> **WHAT THE TASK ASKS**: Send back all the data below, exactly as given.

** Opening EXERCISE INPUT block **

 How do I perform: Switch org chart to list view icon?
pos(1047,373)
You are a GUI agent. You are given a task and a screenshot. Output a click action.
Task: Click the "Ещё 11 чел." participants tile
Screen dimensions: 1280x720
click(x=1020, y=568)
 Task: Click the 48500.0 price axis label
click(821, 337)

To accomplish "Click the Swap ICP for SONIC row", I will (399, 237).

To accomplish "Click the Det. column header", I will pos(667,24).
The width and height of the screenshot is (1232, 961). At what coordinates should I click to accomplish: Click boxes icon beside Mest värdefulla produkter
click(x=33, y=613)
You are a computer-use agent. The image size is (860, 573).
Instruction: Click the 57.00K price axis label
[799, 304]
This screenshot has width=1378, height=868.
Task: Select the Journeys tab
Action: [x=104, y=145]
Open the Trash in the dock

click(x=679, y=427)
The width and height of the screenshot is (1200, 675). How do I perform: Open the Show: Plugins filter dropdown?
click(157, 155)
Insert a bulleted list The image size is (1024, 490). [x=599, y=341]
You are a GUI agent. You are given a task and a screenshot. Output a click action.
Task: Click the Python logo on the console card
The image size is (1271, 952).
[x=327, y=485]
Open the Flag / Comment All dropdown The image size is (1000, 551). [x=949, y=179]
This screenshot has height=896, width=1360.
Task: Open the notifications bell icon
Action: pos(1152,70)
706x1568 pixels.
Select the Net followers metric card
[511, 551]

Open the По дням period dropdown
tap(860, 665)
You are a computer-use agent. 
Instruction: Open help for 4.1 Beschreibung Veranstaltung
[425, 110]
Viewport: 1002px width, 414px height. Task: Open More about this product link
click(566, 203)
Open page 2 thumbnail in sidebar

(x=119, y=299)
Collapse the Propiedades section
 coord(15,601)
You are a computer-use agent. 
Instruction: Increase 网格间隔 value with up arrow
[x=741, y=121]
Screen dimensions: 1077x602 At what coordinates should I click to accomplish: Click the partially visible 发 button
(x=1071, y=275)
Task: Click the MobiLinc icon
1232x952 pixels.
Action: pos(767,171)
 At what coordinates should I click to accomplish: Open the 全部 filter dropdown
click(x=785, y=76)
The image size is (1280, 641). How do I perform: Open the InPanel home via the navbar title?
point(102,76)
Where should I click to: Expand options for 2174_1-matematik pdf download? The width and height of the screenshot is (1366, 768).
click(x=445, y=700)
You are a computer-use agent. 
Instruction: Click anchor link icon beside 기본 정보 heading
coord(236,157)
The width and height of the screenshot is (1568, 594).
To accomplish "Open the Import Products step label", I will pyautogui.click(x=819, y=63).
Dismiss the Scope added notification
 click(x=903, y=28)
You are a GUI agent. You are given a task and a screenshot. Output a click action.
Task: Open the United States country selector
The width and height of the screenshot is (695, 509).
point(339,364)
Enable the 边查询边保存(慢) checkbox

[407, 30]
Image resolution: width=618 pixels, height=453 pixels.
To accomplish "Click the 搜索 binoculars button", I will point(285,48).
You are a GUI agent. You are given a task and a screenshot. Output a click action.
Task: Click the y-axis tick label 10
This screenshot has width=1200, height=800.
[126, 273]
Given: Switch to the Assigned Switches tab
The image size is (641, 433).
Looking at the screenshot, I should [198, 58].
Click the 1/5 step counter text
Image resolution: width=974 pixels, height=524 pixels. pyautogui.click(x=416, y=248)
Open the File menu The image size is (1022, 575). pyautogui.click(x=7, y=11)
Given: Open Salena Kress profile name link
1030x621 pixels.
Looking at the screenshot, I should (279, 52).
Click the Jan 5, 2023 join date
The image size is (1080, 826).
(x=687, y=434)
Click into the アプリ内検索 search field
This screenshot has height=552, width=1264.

** Closing EXERCISE INPUT block **

> **WRITTEN SOLUTION**:
 How do I perform: Switch org chart to list view icon?
pos(1047,373)
You are a GUI agent. You are given a task and a screenshot. Output a click action.
Task: Click the "Ещё 11 чел." participants tile
Screen dimensions: 1280x720
click(x=1020, y=568)
 Task: Click the 48500.0 price axis label
click(821, 337)

To accomplish "Click the Swap ICP for SONIC row", I will (399, 237).

To accomplish "Click the Det. column header", I will pos(667,24).
The width and height of the screenshot is (1232, 961). At what coordinates should I click to accomplish: Click boxes icon beside Mest värdefulla produkter
click(x=33, y=613)
You are a computer-use agent. The image size is (860, 573).
Instruction: Click the 57.00K price axis label
[799, 304]
This screenshot has width=1378, height=868.
Task: Select the Journeys tab
Action: [x=104, y=145]
Open the Trash in the dock

click(x=679, y=427)
The width and height of the screenshot is (1200, 675). How do I perform: Open the Show: Plugins filter dropdown?
click(157, 155)
Insert a bulleted list The image size is (1024, 490). [x=599, y=341]
You are a GUI agent. You are given a task and a screenshot. Output a click action.
Task: Click the Python logo on the console card
The image size is (1271, 952).
[x=327, y=485]
Open the Flag / Comment All dropdown The image size is (1000, 551). [x=949, y=179]
This screenshot has height=896, width=1360.
Task: Open the notifications bell icon
Action: pos(1152,70)
706x1568 pixels.
Select the Net followers metric card
[511, 551]

Open the По дням period dropdown
tap(860, 665)
You are a computer-use agent. 
Instruction: Open help for 4.1 Beschreibung Veranstaltung
[425, 110]
Viewport: 1002px width, 414px height. Task: Open More about this product link
click(566, 203)
Open page 2 thumbnail in sidebar

(x=119, y=299)
Collapse the Propiedades section
 coord(15,601)
You are a computer-use agent. 
Instruction: Increase 网格间隔 value with up arrow
[x=741, y=121]
Screen dimensions: 1077x602 At what coordinates should I click to accomplish: Click the partially visible 发 button
(x=1071, y=275)
Task: Click the MobiLinc icon
1232x952 pixels.
Action: pos(767,171)
 At what coordinates should I click to accomplish: Open the 全部 filter dropdown
click(x=785, y=76)
The image size is (1280, 641). How do I perform: Open the InPanel home via the navbar title?
point(102,76)
Where should I click to: Expand options for 2174_1-matematik pdf download? The width and height of the screenshot is (1366, 768).
click(x=445, y=700)
You are a computer-use agent. 
Instruction: Click anchor link icon beside 기본 정보 heading
coord(236,157)
The width and height of the screenshot is (1568, 594).
To accomplish "Open the Import Products step label", I will pyautogui.click(x=819, y=63).
Dismiss the Scope added notification
 click(x=903, y=28)
You are a GUI agent. You are given a task and a screenshot. Output a click action.
Task: Open the United States country selector
The width and height of the screenshot is (695, 509).
point(339,364)
Enable the 边查询边保存(慢) checkbox

[407, 30]
Image resolution: width=618 pixels, height=453 pixels.
To accomplish "Click the 搜索 binoculars button", I will point(285,48).
You are a GUI agent. You are given a task and a screenshot. Output a click action.
Task: Click the y-axis tick label 10
This screenshot has width=1200, height=800.
[126, 273]
Given: Switch to the Assigned Switches tab
The image size is (641, 433).
Looking at the screenshot, I should [198, 58].
Click the 1/5 step counter text
Image resolution: width=974 pixels, height=524 pixels. pyautogui.click(x=416, y=248)
Open the File menu The image size is (1022, 575). pyautogui.click(x=7, y=11)
Given: Open Salena Kress profile name link
1030x621 pixels.
Looking at the screenshot, I should (279, 52).
Click the Jan 5, 2023 join date
The image size is (1080, 826).
(x=687, y=434)
Click into the アプリ内検索 search field
This screenshot has height=552, width=1264.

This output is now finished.